I have never enabled comments on this site, but after reading the ongoing discussion about comment spam (Comment Spam Alert, Comment Spam Problem Continued), I tested the URL
diveintomark.org/mt/mt-comments.cgi. Much to my surprise, it brought up a comment posting form, and allowed me to post a comment to a very old entry from last December which does not have comment posting enabled. I would classify this as a bug. I have removed the
mt-comments.cgi script entirely, and, to avoid even the bandwidth of transmitting my custom 404 page, I added this to my
.htaccess file to return a
401 - Forbidden error whenever someone tries to access my comments URL:
Redirect 401 /mt/mt-comments.cgi
This whole discussion on comment spamming seems like it borders on other domains as well.
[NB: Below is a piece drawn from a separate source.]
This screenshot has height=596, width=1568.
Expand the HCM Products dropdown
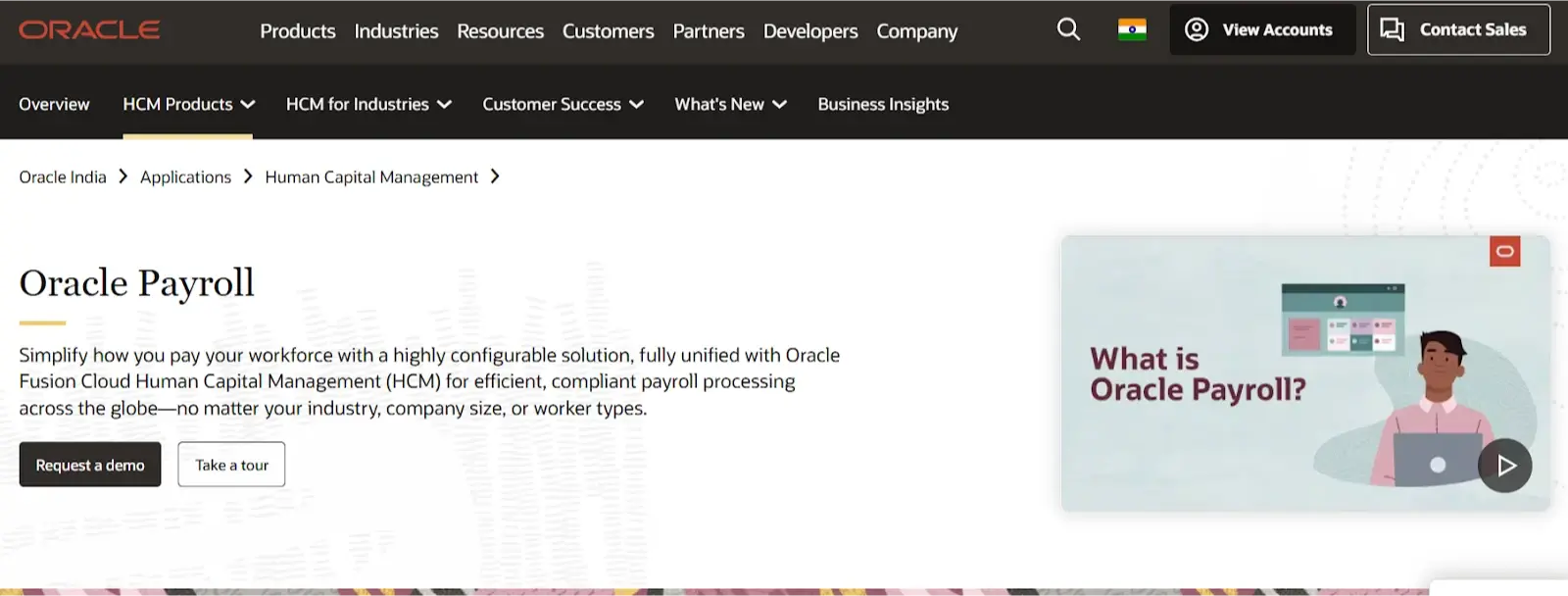pos(188,104)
Not necessarily domains where the problems have been solved, but domains where smart people have done lots of good thinking. Jeremy Bowers nails it when he says that (a) this problem is not new, (b) this problem is not specific to this domain, and (c) this problem has not been solved by technological solutions in other domains.
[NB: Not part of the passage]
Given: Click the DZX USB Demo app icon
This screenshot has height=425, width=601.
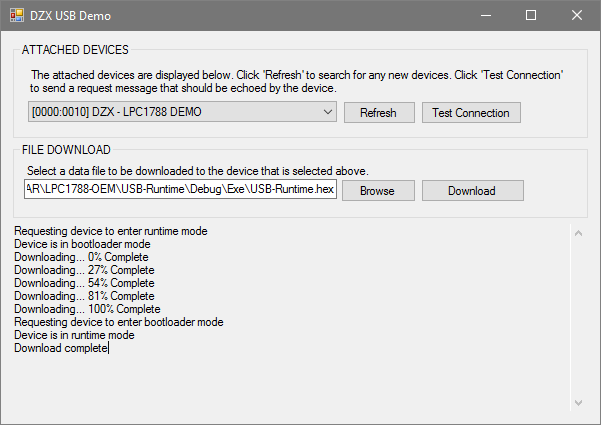Looking at the screenshot, I should [17, 15].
I dug around a little and found an article from last September where Bruce Schneier talks about how to secure a room.
Option one: convert the room into an impregnable vault. Option two: put locks on the door, bars on the windows, and alarm everything. Option three: don’t bother securing the room; instead, post a guard in the room who records the ID of everyone entering and makes sure they should be allowed in.
Option one is the best, but is unrealistic. Impregnable vaults just don’t exist, getting close is prohibitively expensive, and turning a room into a vault greatly lessens its usefulness as a room. Option two is the realistic best; combine the strengths of prevention, detection, and response to achieve resilient security. Option three is the worst. It’s far more expensive than option two, and the most invasive and easiest to defeat of all three options. It’s also a sure sign of bad planning; designers built the room, and only then realized that they needed security. Rather then spend the effort installing door locks and alarms, they took the easy way out and invaded people’s privacy.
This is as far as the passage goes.